Segment Start: Records for this exercise

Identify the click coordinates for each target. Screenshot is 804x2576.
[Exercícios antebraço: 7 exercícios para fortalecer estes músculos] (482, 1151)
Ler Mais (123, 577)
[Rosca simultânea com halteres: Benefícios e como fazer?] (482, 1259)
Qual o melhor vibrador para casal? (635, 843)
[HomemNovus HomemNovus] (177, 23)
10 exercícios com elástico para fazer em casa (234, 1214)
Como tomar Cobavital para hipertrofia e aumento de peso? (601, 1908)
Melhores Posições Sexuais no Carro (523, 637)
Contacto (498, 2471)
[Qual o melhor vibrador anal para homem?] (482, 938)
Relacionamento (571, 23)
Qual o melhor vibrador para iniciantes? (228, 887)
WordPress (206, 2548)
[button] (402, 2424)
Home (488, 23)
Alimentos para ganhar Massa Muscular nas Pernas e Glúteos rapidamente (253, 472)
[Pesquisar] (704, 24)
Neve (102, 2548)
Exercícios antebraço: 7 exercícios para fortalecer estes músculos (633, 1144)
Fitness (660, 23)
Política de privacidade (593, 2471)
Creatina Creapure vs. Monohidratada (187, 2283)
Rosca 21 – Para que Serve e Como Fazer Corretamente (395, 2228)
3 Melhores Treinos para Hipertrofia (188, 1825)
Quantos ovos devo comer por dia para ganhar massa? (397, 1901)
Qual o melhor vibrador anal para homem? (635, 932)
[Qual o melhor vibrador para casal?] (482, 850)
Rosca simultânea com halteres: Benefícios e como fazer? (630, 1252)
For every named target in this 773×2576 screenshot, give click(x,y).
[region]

Segment End: Records for this exercise
Segment Start: Records for this exercise

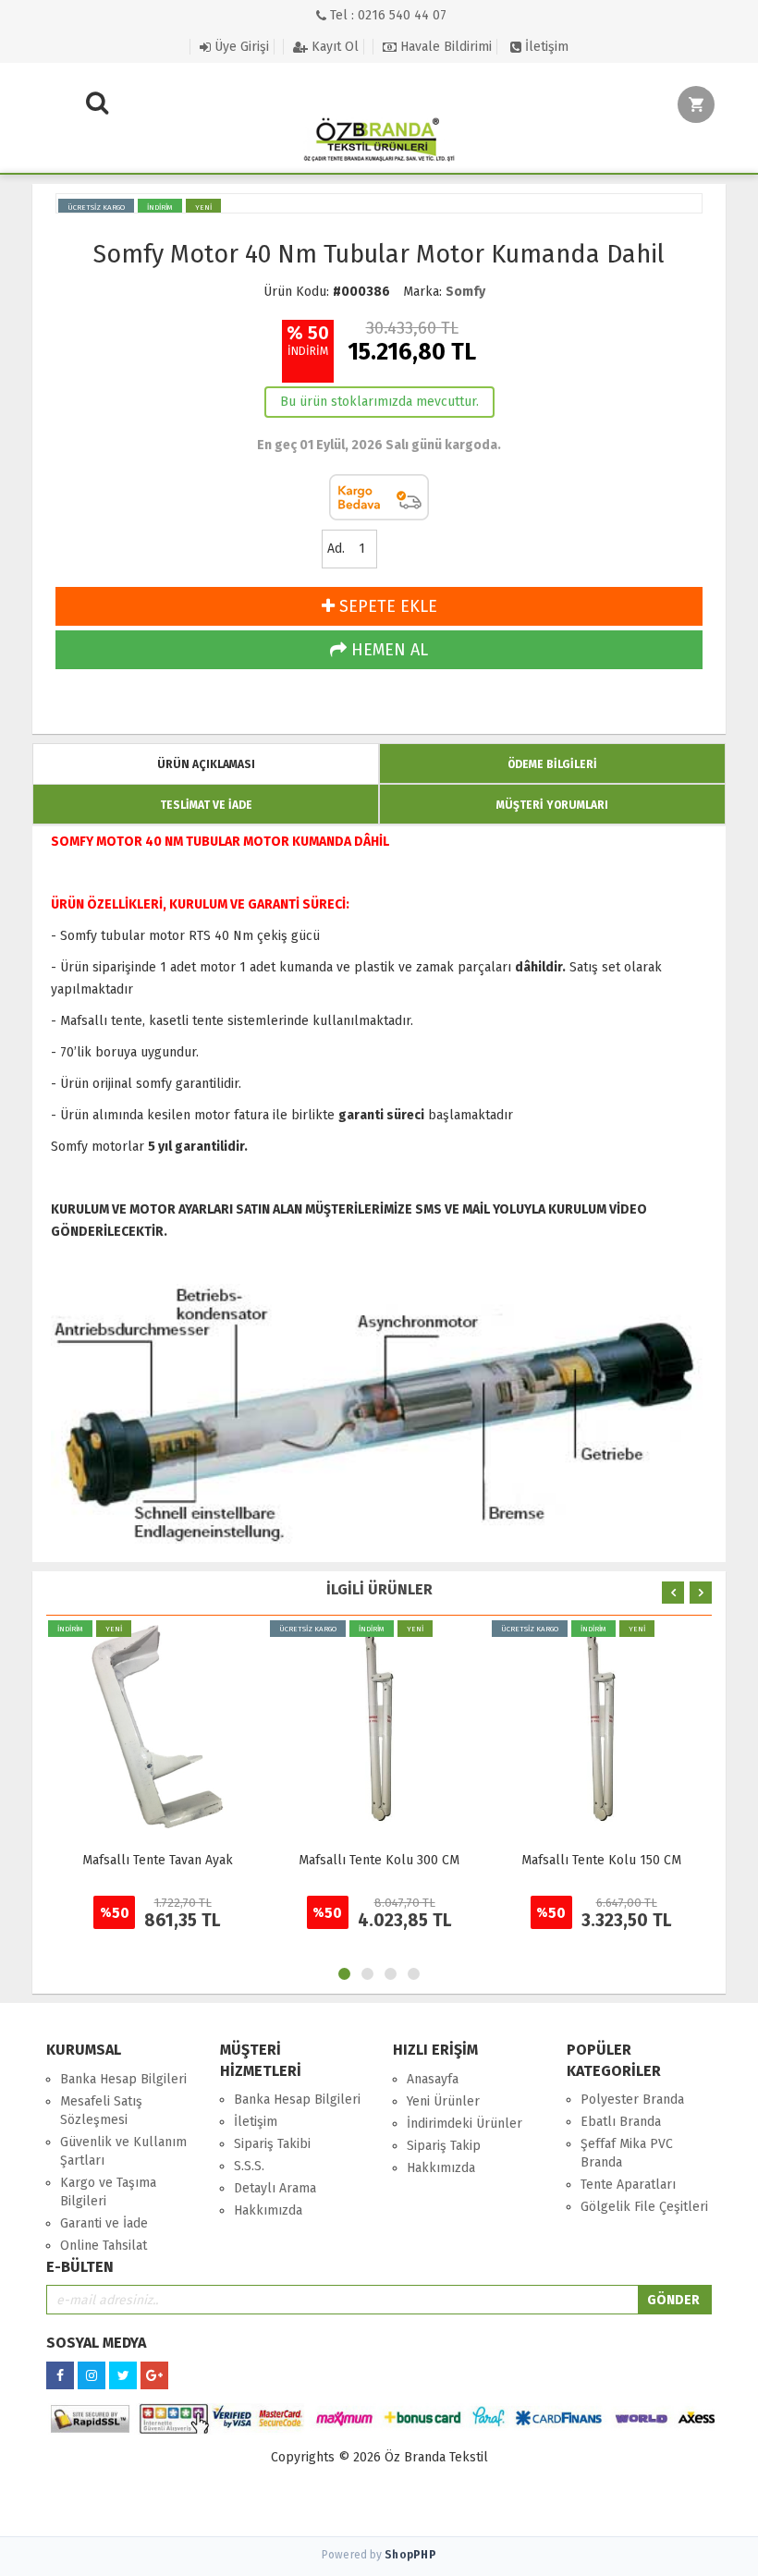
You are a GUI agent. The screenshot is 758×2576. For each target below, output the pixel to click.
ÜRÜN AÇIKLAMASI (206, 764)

Segment End: Records for this exercise
Segment Start: Records for this exercise

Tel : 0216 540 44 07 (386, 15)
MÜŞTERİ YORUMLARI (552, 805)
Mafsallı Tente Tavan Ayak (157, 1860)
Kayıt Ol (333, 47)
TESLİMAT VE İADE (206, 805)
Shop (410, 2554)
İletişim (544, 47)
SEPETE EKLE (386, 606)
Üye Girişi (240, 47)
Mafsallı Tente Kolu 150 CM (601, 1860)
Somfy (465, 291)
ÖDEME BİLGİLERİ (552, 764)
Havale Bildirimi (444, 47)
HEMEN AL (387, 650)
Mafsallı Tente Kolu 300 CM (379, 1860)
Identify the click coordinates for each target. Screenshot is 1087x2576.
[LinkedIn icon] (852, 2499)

Segment End: Records for this exercise

**Work required**
Please give the number of lines in the data above that include the string "target", and nothing else.

**Task answer**
4